Five Proposed Architectures

Architecture Source Trigger Forgetting Mitigation
Token-first distillation Letta Accumulated volume Memory survives model upgrades
Instant injection Doc-to-LoRA Per-document (<1s) N/A (additive, not destructive)
Continuous self-instruct AWS Scheduled (quarterly) Human-in-the-loop review
Self-evolving agent EvolveR/MemRL Continuous (online/offline) RL-based policy updates
Sparse memory fine-tuning Jessy Lin et al. Per-item or batched 11% forgetting vs 89% full FT

The Catastrophic Forgetting Breakthrough

Sparse memory fine-tuning (arxiv 2510.15103) reduces forgetting from 89% to 11% by updating only memory slots highly activated by new knowledge. Combined with the ICLR 2025 finding that much "forgetting" is actually alignment degradation (reversible with 50-100 samples), the memory-to-weight pipeline may be more viable than previously thought.

Emerging Consensus

The field converges on token-first, weight-second: store learning in token/memory space (auditable, portable, model-agnostic), distill into weights only for efficiency. Letta's position: "The weights are temporary; the learned context is what persists."


Open Questions

  1. Does activation engineering scale to larger models? All results are on 7B-8B. Do persona vectors remain orthogonal at 70B+?

  2. Can the three layers be combined? Memory (facts) + activation steering (personality) + LoRA (domain knowledge) + prompts (situation). No one has built a four-layer personalization stack.

  3. When does distillation become worth it?
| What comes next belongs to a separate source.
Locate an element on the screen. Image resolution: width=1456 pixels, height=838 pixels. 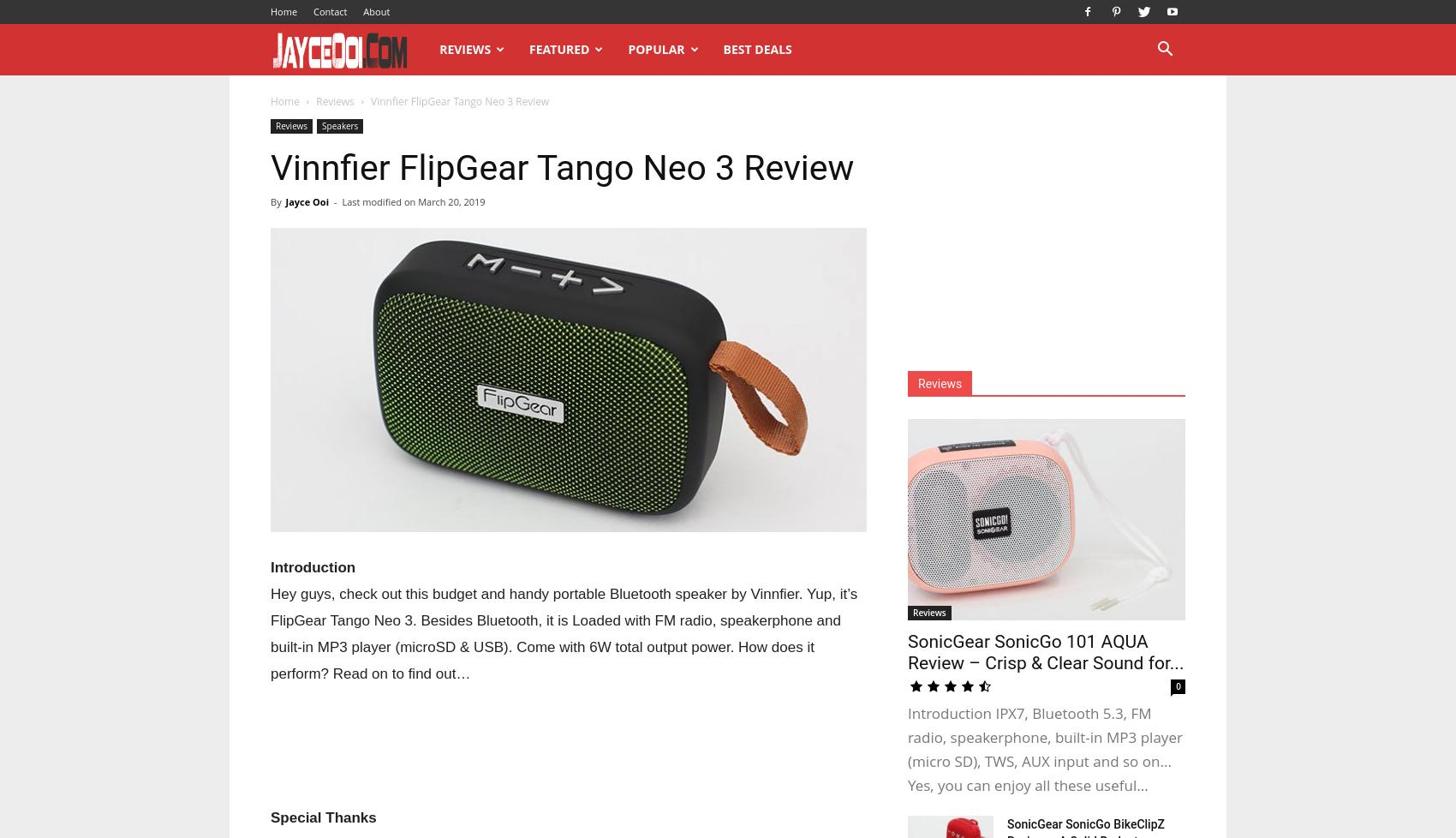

If retrieval costs X per query and distillation costs Y per training run, at what query volume does memory-to-weight pay off?

  4. Can Doc-to-LoRA handle personality, not just facts? Current results are on factual QA. Can hypernetworks generate personality adapters as effectively as DPO-based character training?

  5. Is Letta's learning-sdk the first step toward the full pipeline? If they ship weight distillation, it would be the first complete memory-to-weight implementation.

  6. Can sparse memory fine-tuning work with standard transformers? The 11% vs 89% result requires non-standard architecture with memory layers.